Playa, this is an important topic. Thanks for the post. I also appreciate the comments posted so far.

Foxx, your analysis pretty much says what I would have.

I entered a mixed-orientation marriage, and it was an unmitigated disaster for me and the woman I married. These marriages are incredibly risky. I, for one, no longer think I can beat the odds. Maybe that's the difference between youth and middle age.

MoHoHawaii said...

I tried to look up some statistics. The most quoted figures seem to come from a researcher named Amity Pierce Buxton. I can't vouch for her methods, but her papers do appear in peer-reviewed journals.

She says:

"When the gay, lesbian, or bisexual spouse comes out, a third of the couples break up immediately; another third stay together for one to two years, sorting out what to do and then divorce; the remaining third try to make their marriages work. A half of these couples divorce, while half of them (17% of the total) stay together for three or more years."

From my own experience in talking to people I'm guessing the lifetime success rate of mixed-orientation marriages is approximately 10%.

I'm going to do some more research and see if I can dig up more reliable numbers. I think this is information people should have when considering this path.

One of So Many said...

I would have to say that being SGAY in a Mixed Orientation Marriage is at least about three times as hard. Not just twice but three times. And a marriage to begin with isn't even close to a picnic.

Really those that deal with this issue have three choices:

Enter into a Mixed Orientation Marriage which is more difficult possibly full of constant struggle and can easily end up in divorce which affects the spouse and possibly the kids (if any). One could stay in the church this way but if involved in other weaknesses such as porn, masturbation or other "acting out," the full blessings aren't really being realized anyway.

Another Options: Alone...for eternity. One could be single for the rest of one's life. Of course, depression, societal pressure, loneliness, isolation and alienation can occur. There are the weaknesses above as well. But at least you might make it be with god...as an angel.

Find love happiness, fulfillment in a relationship that feels natural that you can express yourself in. Of course, enjoy the Telestial kingdom (i.e. Hell).

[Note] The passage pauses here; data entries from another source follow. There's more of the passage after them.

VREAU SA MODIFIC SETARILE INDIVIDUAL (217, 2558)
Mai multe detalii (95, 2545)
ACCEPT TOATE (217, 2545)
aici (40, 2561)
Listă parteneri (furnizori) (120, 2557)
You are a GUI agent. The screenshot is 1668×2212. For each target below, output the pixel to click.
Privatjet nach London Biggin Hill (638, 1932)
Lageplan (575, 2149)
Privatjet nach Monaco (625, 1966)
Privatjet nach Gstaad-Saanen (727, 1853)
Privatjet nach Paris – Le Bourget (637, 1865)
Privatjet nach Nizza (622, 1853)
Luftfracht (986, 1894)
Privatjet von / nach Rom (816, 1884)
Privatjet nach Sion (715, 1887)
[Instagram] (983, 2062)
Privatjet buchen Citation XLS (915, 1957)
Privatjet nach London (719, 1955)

Granted the above are exaggerations of possibilities and a bit on the worst case scenario side. Overall, it seems that either choice sucks. Welcome to Win or Lose. of course, really there is no win. We were just kidding.

playasinmar said...

Good thing we know depression, loneliness, and isolation aren't the reasons we exist on earth.

salad said...

as a straight spouse i'd just like to say that i'm glad that drex gave me the freedom of choice and let me weigh the options and even knowing the statistics and the consequences, i still think i made the right choice--for me.